Roseanne Barr's abhorrent tweet, comparing Obama presidential adviser Valerie Jarrett to an ape, once again put race front and centre in the U.S. national discourse, where it should remain. The scourge of racism takes many shapes, and has been integral to American history long before the nation's founding. Racism's most odious form, though, is when it appears as official policy, as is the case with the "Black Identity Extremist" ("BIE") classification recently adopted by the FBI.
The "Black Identity Extremist" label was revealed last year when an FBI report was leaked to the press, provoking a firestorm of criticism from civil liberties and racial justice groups, alleging the FBI was reverting to behavior akin to COINTELPRO, its counterintelligence program from the 1950s, '60s and '70s, when it criminally targeted, surveilled, infiltrated and disrupted protest organizations like the Black Panther Party, leading to the imprisonment and death of many.
This recent leaked FBI report, titled "Black Identity Extremists Likely Motivated to Target Law Enforcement Officers," was dated Aug. 3, 2017 -- ominously, just three days before the violent white supremacist rally in Charlottesville, Virginia, where one anti-racist activist, Heather Heyer, was killed, and scores more were injured.
In addition to the FBI memo, documents obtained by several groups under the Freedom of Information Act revealed the existence of an internal document at the Department of Homeland Security, that staff there referred to as the "Race Paper." The American Civil Liberties Union, the Center for Media Justice and 40 other organizations have written to DHS Secretary Kirstjen Nielsen, calling for the release of the unredacted version of this paper.
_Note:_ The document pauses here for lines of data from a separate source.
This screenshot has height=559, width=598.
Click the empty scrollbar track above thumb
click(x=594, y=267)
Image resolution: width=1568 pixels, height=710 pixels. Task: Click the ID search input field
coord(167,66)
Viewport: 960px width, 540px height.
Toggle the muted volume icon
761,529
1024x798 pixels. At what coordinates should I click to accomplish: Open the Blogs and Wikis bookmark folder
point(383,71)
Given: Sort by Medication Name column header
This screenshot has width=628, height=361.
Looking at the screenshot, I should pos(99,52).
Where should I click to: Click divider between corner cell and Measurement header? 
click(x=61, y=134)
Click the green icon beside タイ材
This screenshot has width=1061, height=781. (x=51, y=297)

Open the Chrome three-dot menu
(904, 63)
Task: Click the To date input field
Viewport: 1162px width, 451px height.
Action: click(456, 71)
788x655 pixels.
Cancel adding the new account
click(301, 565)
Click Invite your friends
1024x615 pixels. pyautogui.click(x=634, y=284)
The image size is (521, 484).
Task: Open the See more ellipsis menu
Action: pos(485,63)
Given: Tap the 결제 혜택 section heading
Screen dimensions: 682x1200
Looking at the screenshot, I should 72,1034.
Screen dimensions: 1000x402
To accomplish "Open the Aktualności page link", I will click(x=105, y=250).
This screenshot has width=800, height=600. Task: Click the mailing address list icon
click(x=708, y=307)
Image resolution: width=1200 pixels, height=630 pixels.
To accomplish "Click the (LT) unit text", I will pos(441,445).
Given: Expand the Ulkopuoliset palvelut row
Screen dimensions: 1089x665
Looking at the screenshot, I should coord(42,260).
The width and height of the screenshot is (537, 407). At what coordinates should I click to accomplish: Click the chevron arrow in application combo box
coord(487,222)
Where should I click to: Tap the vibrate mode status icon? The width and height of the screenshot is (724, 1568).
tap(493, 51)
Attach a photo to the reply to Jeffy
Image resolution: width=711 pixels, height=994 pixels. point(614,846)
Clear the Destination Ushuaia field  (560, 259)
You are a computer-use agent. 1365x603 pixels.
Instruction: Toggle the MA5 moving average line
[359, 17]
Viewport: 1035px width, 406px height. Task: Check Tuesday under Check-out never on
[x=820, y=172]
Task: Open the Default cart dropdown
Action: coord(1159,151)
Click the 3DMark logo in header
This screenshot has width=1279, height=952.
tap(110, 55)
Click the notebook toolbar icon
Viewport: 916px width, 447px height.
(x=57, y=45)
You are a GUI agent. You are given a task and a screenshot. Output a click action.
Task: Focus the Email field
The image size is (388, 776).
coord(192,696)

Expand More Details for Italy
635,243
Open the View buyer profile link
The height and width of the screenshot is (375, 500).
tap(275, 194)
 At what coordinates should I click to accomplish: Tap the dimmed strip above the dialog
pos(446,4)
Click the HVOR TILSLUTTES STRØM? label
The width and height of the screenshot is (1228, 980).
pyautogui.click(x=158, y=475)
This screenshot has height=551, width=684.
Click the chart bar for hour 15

A copy was released by DHS, but in a completely redacted form.
"We believe that the 'Race Paper' may improperly suggest that constitutionally protected Black political speech should be considered an indicator of criminal conduct or a national security threat," the letter's co-signers wrote, expressing their concern over "serious implications on the constitutional rights and safety of Black and Brown people in the United States, and, in particular, protesters and activists of colour."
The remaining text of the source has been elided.